This contribution presents an extended global derivative recovery for enriched finite element methods (FEMs), such as the extended FEM along with an associated error indicator. Owing to its simplicity ... [more ▼]

This contribution presents an extended global derivative recovery for enriched finite element methods (FEMs), such as the extended FEM along with an associated error indicator. Owing to its simplicity, the proposed scheme is ideally suited to industrial applications. The procedure is based on global minimization of the L2 norm of the difference between the raw strain field (C-1) and the recovered (C0) strain field. The methodology engineered in this paper extends the ideas of Oden and Brauchli (Int. J. Numer. Meth. Engng 1971; 3) and Hinton and Campbell (Int. J. Numer. Meth.

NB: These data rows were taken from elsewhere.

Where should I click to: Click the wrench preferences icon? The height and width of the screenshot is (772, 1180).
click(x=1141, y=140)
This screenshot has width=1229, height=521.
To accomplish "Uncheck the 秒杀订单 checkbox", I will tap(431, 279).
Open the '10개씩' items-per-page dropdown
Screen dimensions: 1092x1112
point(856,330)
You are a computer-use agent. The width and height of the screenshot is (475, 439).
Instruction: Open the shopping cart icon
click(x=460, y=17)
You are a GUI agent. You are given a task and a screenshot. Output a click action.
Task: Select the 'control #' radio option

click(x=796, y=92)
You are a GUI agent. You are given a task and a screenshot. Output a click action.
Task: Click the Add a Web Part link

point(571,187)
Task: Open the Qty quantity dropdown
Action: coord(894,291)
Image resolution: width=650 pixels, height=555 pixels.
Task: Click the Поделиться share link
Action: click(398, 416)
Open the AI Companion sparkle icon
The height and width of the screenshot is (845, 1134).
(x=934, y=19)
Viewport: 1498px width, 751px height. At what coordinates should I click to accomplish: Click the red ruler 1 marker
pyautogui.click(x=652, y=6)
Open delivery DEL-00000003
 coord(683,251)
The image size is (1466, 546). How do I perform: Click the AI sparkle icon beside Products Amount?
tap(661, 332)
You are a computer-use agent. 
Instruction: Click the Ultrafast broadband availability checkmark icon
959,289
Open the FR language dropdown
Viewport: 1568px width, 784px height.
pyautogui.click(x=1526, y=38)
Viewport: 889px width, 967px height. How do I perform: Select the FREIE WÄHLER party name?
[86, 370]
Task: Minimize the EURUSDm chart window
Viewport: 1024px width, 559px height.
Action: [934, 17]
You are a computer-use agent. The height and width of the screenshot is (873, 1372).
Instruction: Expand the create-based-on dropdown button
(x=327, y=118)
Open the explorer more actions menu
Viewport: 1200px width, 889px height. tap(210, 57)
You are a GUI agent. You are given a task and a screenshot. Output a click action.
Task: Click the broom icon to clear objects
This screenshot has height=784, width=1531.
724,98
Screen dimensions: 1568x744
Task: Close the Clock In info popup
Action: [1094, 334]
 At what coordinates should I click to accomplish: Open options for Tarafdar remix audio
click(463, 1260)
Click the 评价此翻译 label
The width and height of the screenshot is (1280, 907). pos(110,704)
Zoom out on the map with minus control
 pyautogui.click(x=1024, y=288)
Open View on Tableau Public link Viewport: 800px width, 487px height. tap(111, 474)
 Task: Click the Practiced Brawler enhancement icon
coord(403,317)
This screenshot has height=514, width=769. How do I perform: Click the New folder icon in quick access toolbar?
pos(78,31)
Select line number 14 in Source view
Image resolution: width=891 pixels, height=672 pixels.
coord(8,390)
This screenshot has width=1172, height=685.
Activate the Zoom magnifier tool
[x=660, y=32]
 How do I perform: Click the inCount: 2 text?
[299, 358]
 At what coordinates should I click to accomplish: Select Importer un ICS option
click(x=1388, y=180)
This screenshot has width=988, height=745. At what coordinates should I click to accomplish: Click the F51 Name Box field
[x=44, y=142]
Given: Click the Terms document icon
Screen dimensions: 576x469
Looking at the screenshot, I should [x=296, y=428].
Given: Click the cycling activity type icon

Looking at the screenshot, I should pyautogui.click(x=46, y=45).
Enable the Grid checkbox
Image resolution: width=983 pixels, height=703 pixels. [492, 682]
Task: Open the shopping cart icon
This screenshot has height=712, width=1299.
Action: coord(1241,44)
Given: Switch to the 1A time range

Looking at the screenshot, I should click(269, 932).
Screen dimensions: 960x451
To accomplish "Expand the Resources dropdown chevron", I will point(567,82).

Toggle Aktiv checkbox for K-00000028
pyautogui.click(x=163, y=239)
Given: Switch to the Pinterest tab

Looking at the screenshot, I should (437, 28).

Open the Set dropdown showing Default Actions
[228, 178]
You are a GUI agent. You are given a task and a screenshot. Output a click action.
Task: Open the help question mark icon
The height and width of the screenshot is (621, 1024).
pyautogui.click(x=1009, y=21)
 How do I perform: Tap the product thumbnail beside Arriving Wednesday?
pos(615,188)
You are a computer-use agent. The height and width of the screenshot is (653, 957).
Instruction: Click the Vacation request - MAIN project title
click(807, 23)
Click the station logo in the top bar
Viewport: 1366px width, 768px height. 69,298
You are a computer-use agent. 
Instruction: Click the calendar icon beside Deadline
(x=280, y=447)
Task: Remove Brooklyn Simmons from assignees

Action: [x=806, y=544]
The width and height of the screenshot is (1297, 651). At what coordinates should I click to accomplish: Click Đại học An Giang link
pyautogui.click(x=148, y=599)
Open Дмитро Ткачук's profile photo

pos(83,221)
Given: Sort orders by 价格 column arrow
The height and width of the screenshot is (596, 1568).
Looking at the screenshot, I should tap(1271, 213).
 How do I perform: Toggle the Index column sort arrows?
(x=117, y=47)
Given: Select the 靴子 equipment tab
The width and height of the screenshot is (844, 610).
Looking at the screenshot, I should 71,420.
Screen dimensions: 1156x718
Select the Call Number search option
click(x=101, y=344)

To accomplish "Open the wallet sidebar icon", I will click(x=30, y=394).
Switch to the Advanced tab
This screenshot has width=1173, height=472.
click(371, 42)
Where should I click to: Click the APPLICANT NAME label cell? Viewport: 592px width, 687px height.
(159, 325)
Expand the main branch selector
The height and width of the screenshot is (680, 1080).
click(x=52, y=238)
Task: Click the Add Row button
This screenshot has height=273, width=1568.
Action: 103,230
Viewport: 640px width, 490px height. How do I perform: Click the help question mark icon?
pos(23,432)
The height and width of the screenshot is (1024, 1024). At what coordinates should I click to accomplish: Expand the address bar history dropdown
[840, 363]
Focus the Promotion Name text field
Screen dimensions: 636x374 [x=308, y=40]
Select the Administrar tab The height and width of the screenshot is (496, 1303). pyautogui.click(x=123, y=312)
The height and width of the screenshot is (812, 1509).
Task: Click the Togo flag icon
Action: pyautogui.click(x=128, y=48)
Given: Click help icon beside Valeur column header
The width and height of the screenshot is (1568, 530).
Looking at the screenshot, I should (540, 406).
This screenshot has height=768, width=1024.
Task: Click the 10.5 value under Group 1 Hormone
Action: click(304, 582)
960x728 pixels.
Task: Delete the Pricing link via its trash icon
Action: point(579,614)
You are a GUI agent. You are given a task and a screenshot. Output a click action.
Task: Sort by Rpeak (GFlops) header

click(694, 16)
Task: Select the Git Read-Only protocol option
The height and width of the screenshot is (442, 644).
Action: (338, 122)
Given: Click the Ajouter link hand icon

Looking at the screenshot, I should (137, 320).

Engng 1974; 8) by enriching the approximation used for the construction of the recovered derivatives (strains) with the gradients of the functions employed to enrich the approximation employed for the primal unknown (displacements). We show linear elastic fracture mechanics examples, both in simple two-dimensional settings, and for a three-dimensional structure. Numerically, we show that the effectivity index of the proposed indicator converges to unity upon mesh refinement. Consequently, the approximate error converges to the exact error, indicating that the error indicator is valid. Additionally, the numerical examples suggest a novel adaptive strategy for enriched approximations in which the dimensions of the enrichment zone are first increased, before standard h- and p-adaptivities are applied; we suggest to coin this methodology e-adaptivity. Copyright © 2008 John Wiley & Sons, Ltd. [less ▲]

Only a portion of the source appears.